The Court’s July 19 order was the culmination of the parties’ missteps in claim construction. The Court had issued an order on March 22, 2018 setting a Markman hearing, and ordering the parties to confer and advise the Court within two weeks if the parties needed judicial assistance to facilitate claim construction. The parties subsequently submitted a joint report on May 14 identifying four points of disagreement, which the Court resolved in a May 23 order. Nevertheless, the parties identified terms needing construction in their Patent Rule 4-3 joint claim construction statement, but did not present those terms to the Court in claim construction briefing. Instead, Google’s motion purported to postpone resolution of the parties’ disputes as to those terms, explaining that the remaining terms “will need to be adjudicated at some point” and proposed that the Court “address any remaining disputes at a later time.”

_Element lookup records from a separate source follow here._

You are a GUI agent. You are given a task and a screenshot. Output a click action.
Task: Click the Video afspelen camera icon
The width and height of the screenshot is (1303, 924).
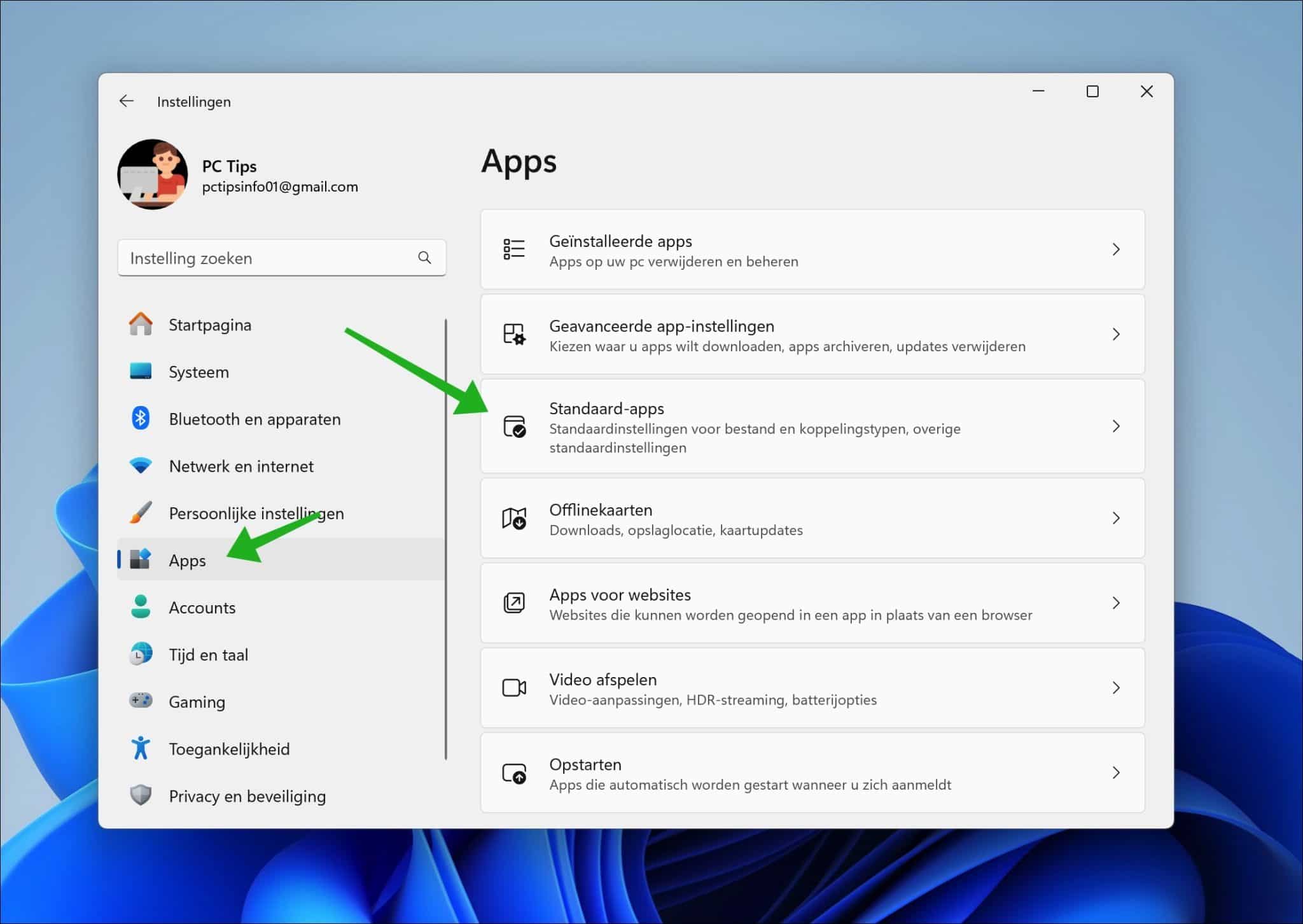(514, 688)

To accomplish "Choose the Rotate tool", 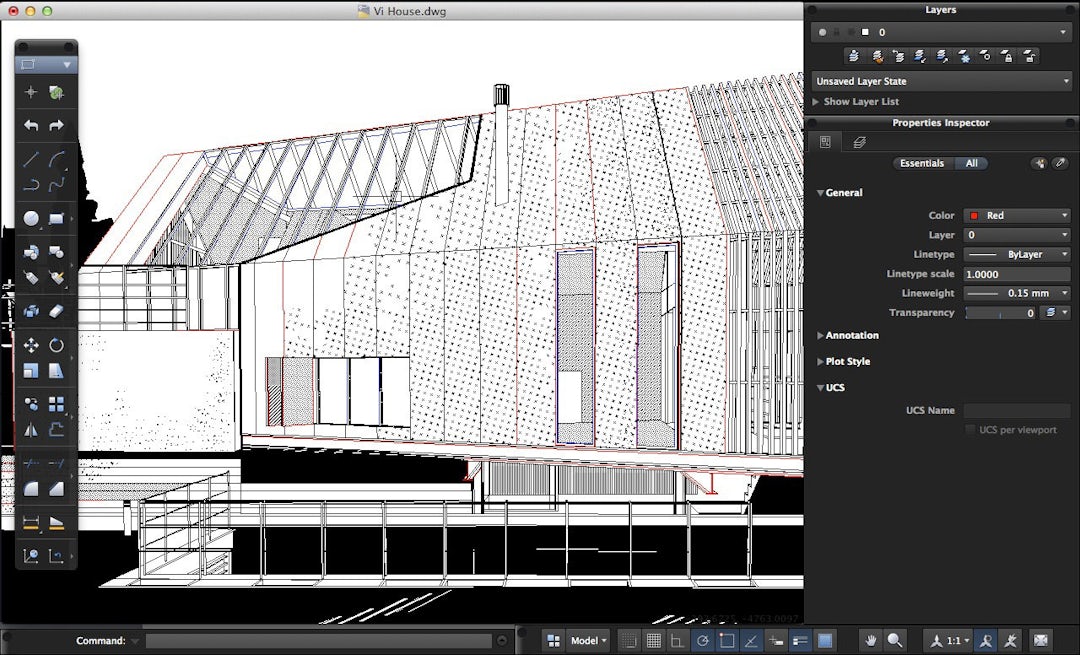I will pyautogui.click(x=56, y=345).
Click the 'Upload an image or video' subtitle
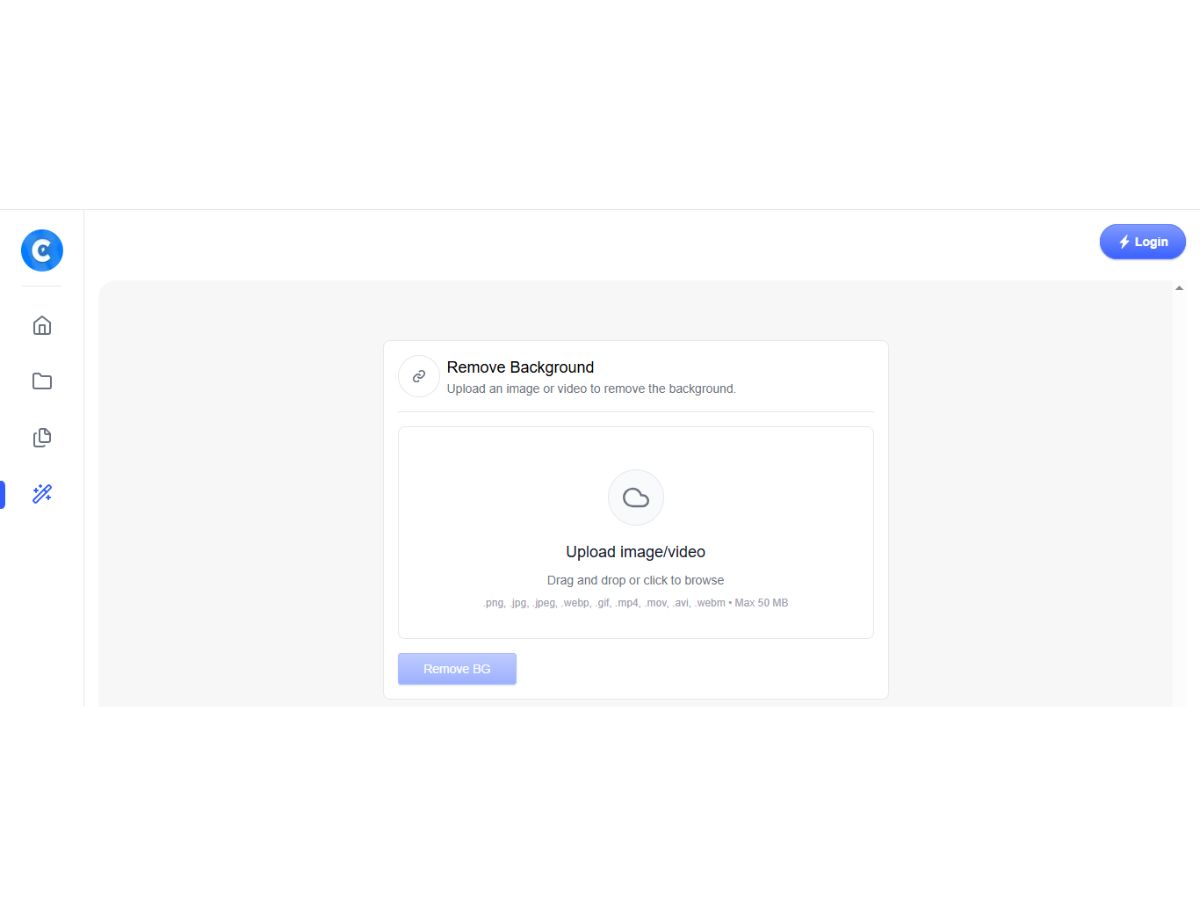Image resolution: width=1200 pixels, height=900 pixels. tap(591, 388)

Google’s motion and the parties’ collective conduct drew the Court’s ire for violating multiple rules and orders, not to mention the Court’s authority to control its docket. However, the Court took particular offense to Google’s reference to the Court’s duty to resolve claim construction disputes in accordance with the Federal Circuit’s O2 Micro decision, calling it a “thinly veiled threat of reversal” and an attempt to “hijack” the Court’s claim construction process.
The Court denied the motion and offered Google two options: explicitly waive all non-briefed disputed terms identified in the joint claim construction statement; or elect to withdraw its responsive claim construction brief and refile including argument on all disputed terms. Google filed a response to the Court’s order on July 22 electing the latter, and apologizing to the Court. We will find out on August 7 whether Judge Gilstrap accepts Google’s apology.